> _Provided data_:
+ + + +
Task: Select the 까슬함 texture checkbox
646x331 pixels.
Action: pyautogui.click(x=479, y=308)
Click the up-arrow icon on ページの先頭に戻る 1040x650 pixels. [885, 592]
+ + + +
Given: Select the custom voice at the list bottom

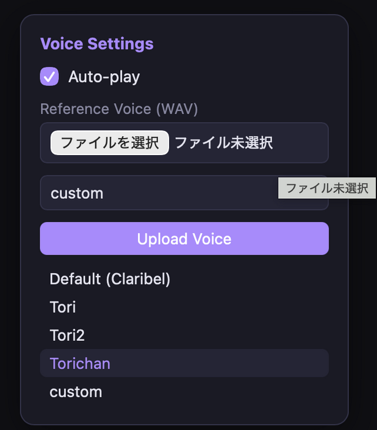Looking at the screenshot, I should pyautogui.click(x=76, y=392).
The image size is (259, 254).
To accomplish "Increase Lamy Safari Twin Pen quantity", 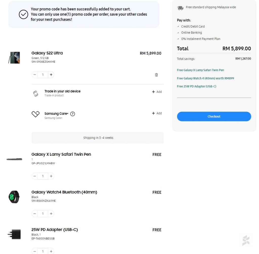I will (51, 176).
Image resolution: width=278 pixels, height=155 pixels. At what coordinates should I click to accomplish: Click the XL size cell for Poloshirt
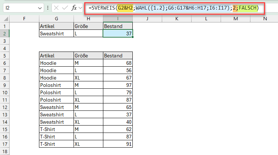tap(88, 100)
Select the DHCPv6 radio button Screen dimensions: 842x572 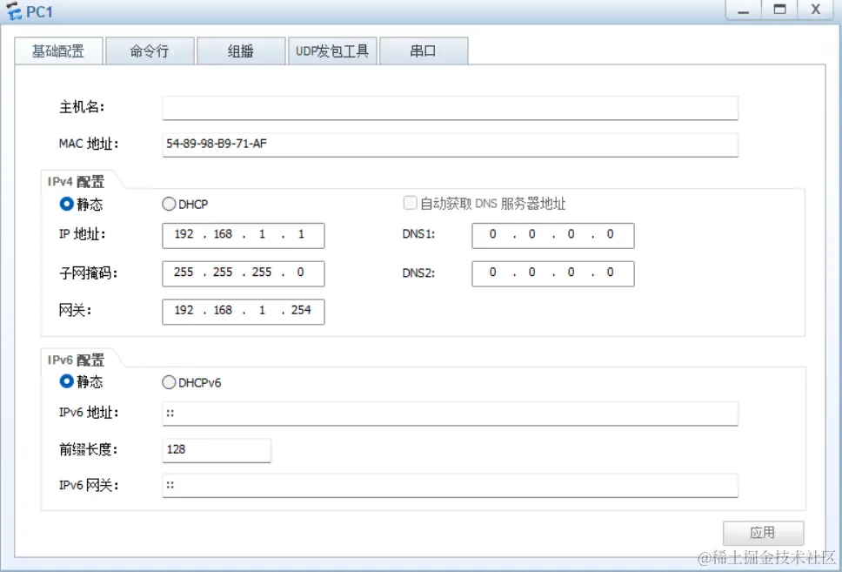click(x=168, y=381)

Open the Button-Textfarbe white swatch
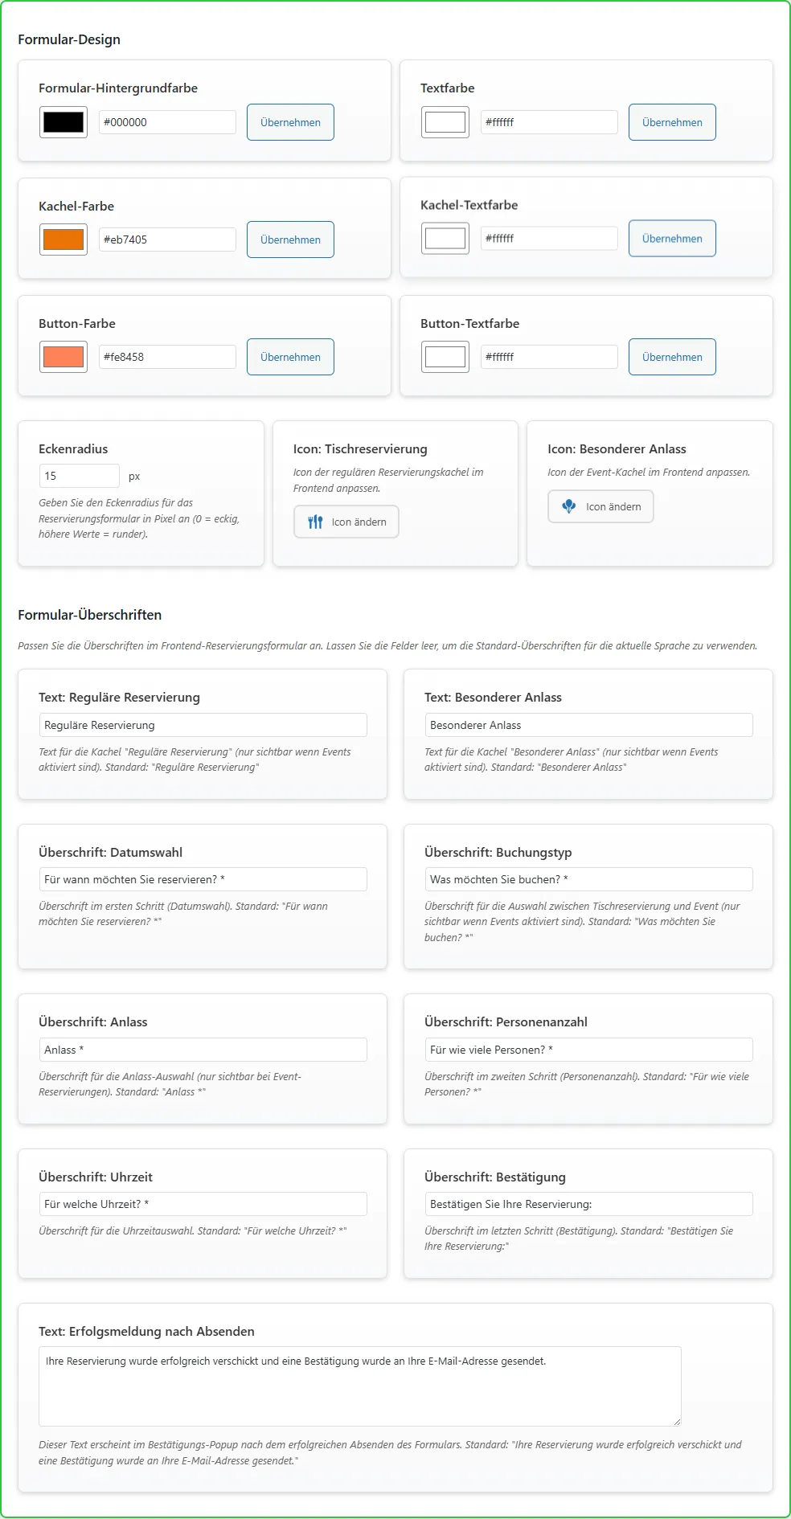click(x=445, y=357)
+ + + +
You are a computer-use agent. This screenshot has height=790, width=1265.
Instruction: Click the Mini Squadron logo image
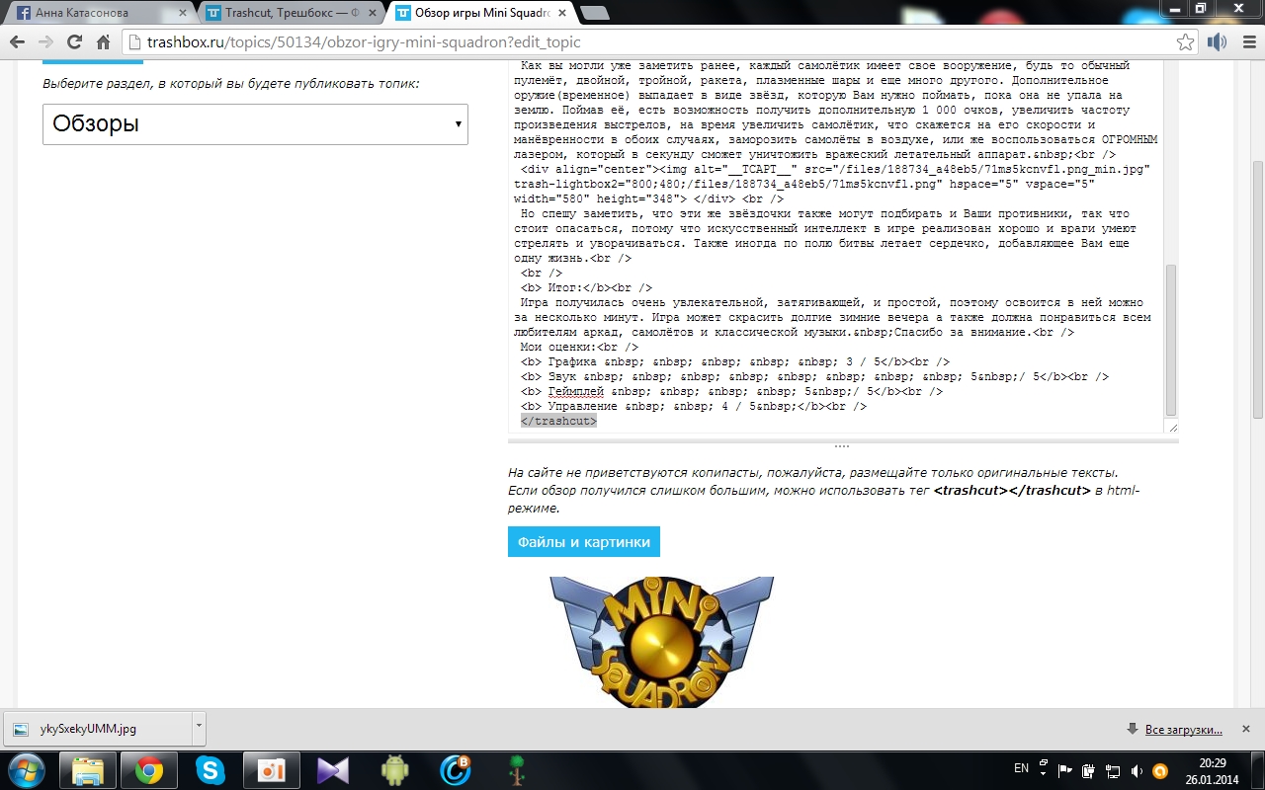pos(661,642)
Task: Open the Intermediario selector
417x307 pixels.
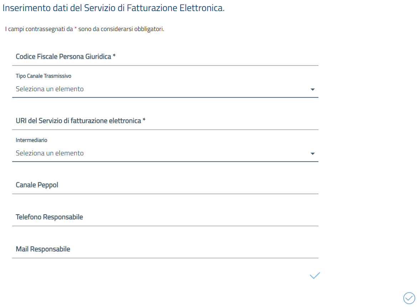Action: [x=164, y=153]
+ + + +
Each line of the records that holds the word "Task" should be copied out.

Task: Select the 까슬함 texture checkbox
Task: Open the Intermediario selector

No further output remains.